KINSHASA — Un récent rapport de la Banque mondiale révèle que les forêts du bassin du Congo, dont celles de la RDC, renferment une valeur d’actifs naturels estimée à 23 200 milliards de dollars. Malgré cela, les gouvernements concernés n’ont capté que 8 milliards en 2020 à travers les services écosystémiques.

Le document souligne notamment que plus de 90 % de cette valeur est liée à la régulation du climat, à la séquestration du carbone et aux biens publics mondiaux.
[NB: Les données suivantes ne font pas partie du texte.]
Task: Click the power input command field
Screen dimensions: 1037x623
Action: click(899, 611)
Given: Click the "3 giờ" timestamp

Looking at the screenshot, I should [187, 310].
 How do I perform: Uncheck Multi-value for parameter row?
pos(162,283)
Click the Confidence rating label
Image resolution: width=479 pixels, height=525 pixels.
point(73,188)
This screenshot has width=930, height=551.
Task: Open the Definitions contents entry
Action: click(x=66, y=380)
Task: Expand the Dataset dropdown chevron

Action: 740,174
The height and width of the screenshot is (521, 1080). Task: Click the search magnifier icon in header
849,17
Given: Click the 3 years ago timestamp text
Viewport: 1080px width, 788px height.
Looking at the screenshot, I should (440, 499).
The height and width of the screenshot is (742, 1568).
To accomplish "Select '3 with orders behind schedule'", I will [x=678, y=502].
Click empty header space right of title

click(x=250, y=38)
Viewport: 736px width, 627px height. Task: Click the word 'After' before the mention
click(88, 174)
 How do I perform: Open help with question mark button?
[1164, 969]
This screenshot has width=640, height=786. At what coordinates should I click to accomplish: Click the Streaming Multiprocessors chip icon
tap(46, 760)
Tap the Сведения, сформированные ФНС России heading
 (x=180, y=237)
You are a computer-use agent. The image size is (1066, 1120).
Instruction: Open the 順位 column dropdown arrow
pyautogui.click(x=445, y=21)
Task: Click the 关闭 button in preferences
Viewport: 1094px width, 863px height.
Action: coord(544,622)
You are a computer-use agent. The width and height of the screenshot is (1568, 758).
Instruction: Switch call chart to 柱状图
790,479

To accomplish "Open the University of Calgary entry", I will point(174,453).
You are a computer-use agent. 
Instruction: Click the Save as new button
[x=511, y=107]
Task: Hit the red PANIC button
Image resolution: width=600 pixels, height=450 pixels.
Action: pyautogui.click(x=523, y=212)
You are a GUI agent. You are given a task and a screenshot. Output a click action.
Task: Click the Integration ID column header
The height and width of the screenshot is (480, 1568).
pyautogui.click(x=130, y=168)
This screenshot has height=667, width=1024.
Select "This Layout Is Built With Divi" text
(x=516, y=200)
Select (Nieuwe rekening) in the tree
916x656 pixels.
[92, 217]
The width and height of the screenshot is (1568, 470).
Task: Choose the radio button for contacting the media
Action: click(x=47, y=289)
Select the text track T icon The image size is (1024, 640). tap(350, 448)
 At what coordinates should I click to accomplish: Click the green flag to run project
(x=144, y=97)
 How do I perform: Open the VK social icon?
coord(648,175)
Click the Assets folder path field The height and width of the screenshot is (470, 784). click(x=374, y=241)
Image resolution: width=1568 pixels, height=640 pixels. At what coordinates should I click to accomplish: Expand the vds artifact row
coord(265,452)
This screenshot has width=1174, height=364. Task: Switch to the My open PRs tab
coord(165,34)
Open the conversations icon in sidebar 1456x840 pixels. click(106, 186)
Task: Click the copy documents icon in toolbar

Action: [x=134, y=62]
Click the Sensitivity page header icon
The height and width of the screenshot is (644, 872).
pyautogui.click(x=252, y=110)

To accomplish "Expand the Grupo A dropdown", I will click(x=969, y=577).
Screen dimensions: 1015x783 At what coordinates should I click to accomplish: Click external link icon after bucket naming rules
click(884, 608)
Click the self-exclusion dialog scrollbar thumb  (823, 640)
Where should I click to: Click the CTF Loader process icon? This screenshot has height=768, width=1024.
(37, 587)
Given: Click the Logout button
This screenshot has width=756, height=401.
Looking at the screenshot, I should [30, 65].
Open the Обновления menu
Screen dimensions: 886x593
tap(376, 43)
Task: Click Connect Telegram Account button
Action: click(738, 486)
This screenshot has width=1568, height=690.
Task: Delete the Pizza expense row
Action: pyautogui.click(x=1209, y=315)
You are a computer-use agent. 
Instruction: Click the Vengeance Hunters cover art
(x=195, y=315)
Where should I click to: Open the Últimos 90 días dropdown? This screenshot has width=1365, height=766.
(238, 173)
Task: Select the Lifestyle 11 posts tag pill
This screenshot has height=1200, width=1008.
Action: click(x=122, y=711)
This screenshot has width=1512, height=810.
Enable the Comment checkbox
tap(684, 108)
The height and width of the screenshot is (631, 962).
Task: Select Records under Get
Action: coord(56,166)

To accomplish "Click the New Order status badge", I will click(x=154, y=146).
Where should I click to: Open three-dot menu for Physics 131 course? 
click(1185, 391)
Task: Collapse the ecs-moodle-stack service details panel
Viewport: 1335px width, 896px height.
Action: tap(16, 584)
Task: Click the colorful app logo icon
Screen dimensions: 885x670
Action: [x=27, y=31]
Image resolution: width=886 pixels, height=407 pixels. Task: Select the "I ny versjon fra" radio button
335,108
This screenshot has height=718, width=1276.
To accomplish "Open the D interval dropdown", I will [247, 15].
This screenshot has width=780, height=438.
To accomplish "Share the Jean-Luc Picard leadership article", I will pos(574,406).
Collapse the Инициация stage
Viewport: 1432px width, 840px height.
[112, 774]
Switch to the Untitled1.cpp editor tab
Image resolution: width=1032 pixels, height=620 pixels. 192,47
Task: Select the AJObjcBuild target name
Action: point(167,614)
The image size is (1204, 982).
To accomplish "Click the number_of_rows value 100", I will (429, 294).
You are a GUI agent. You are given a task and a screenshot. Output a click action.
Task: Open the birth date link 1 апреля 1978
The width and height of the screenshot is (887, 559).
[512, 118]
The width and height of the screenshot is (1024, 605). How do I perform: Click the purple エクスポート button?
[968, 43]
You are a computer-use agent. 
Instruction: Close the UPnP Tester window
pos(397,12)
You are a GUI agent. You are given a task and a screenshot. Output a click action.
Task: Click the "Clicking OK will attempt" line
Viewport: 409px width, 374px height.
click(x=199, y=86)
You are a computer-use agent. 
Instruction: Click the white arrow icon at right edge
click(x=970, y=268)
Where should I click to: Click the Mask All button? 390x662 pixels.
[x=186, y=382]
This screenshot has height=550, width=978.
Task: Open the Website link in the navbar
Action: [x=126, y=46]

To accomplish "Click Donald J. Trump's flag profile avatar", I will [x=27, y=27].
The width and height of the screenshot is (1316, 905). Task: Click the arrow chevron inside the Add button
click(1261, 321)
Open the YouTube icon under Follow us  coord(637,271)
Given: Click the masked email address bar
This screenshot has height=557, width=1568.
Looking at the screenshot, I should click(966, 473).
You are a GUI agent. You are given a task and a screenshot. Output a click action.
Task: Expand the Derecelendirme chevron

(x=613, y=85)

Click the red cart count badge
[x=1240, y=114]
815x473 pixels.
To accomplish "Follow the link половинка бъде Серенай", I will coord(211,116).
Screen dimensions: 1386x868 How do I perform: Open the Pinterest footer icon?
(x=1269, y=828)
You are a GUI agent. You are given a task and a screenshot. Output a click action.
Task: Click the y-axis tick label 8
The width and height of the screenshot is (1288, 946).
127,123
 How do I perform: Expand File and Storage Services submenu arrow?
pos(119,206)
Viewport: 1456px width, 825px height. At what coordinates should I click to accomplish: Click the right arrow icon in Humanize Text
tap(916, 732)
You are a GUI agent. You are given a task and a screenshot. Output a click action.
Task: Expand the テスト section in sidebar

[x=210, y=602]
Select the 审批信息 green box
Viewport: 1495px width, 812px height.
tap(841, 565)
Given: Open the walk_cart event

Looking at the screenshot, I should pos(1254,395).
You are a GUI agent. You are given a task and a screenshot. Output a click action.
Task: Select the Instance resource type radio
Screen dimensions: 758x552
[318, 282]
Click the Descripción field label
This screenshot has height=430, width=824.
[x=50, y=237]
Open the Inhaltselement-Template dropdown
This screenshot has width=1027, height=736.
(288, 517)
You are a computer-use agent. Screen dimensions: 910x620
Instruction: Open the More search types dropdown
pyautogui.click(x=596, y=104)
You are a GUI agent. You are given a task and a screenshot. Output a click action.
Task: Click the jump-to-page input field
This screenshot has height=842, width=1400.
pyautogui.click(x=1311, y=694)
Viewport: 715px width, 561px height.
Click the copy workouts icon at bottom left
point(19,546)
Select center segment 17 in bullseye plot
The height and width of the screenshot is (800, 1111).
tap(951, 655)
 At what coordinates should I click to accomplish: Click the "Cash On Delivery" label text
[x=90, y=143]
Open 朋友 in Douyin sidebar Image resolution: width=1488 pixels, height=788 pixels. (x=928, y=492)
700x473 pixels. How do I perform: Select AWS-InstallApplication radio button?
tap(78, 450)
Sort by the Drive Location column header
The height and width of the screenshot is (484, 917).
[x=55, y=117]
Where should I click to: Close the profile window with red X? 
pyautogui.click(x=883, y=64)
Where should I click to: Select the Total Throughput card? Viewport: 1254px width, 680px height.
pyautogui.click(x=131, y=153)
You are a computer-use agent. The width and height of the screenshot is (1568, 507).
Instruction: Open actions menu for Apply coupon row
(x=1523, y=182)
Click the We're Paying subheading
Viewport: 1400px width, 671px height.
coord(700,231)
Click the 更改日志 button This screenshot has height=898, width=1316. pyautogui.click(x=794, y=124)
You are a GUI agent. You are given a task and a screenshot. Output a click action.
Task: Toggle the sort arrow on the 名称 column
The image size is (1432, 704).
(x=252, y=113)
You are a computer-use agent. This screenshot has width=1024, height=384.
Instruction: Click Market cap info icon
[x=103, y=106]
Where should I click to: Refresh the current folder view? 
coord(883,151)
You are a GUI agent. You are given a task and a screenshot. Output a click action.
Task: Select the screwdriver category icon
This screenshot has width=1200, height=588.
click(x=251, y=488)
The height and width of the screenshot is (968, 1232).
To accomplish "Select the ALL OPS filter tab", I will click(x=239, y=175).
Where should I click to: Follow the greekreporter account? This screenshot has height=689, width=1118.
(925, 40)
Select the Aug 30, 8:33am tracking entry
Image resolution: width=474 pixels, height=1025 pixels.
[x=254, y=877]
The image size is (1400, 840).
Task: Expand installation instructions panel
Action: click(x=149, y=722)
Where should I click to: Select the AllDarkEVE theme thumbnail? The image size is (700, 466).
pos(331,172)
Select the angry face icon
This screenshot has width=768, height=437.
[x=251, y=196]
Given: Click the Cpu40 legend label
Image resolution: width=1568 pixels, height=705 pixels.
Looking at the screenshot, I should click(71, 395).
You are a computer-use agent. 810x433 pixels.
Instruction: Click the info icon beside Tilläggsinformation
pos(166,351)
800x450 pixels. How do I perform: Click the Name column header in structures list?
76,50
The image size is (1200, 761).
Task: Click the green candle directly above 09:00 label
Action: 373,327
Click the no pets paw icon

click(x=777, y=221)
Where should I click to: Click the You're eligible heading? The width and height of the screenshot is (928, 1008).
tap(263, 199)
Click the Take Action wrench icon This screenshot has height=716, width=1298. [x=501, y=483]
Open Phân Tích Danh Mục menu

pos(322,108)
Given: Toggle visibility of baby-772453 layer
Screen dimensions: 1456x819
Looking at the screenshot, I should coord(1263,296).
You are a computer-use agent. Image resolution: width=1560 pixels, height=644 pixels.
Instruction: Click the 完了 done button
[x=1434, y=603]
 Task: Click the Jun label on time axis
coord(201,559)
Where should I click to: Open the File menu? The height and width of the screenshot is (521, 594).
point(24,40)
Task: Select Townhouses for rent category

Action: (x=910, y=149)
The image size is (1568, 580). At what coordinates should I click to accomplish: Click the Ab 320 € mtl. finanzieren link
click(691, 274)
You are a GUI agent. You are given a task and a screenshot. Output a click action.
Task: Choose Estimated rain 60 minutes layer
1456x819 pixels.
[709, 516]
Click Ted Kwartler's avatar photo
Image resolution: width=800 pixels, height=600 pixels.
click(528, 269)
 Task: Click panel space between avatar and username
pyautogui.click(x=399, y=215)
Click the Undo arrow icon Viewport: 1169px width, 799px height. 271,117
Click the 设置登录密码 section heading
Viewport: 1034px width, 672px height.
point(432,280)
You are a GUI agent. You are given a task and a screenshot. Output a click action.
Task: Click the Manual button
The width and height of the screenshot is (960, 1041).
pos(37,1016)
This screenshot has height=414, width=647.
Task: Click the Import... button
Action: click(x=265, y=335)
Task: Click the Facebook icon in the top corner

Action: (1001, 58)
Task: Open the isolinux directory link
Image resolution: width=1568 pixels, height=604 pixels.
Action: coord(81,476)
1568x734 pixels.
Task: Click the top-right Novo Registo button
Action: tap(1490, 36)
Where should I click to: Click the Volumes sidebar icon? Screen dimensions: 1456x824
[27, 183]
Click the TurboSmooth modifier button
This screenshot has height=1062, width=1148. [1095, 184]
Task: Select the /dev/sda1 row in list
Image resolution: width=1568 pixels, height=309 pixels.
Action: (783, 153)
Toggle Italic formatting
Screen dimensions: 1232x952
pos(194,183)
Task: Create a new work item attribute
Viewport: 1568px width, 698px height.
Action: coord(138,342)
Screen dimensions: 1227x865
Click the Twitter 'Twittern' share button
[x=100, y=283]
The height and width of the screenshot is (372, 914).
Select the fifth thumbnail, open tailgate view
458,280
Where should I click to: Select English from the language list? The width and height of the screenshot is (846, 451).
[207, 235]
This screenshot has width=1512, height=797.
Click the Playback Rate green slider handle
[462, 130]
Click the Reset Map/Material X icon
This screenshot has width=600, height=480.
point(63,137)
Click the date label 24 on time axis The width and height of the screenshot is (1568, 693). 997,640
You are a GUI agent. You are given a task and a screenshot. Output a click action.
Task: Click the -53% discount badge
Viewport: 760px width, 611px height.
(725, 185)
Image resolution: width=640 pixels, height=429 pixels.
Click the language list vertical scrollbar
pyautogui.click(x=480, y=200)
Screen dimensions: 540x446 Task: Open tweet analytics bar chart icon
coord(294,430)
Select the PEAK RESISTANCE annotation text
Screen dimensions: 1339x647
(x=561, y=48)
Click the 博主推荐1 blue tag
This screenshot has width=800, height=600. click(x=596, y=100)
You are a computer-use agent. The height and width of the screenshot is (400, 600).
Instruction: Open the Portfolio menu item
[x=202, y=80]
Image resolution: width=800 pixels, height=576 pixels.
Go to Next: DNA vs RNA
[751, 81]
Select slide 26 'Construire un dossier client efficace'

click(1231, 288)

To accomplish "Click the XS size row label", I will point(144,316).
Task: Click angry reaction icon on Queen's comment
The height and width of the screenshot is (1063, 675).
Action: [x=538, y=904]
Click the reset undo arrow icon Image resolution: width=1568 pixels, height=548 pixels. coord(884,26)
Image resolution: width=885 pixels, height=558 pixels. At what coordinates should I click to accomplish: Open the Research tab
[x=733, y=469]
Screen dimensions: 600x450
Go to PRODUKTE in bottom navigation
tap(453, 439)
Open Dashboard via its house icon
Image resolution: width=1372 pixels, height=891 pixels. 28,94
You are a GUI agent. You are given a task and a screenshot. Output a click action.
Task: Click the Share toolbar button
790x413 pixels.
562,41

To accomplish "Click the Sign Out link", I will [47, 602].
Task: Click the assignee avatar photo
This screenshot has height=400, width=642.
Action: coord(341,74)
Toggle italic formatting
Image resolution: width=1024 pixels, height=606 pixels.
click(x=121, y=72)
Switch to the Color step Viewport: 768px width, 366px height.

Pourtant, les retombées financières pour les États locaux restent extrêmement faibles. 
Il s’agit d’un double défi : d’une part, valoriser ces forêts dans l’économie (emploi, tourisme, industries durables) ; d’autre part, en assurer la protection face à la déforestation, à l’extraction illégale, et au changement climatique.
Le rapport appelle à des investissements stratégiques et à l’intégration de ces actifs dans la planification nationale de développement.
Le continent africain pourrait ainsi développer une « économie verte » en lien avec les forêts, mais cela nécessite des mécanismes solides de gouvernance, transparence et partage de bénéfices.
La mise en œuvre concrète de ces recommandations en RDC sera à observer : lois, cadres réglementaires, partenariats public-privé.
Le rôle des financements internationaux (climat, biodiversité) pour renforcer les capacités locales.
L’équilibre entre exploitation (par exemple bois, biodiversité, tourisme) et conservation à long terme.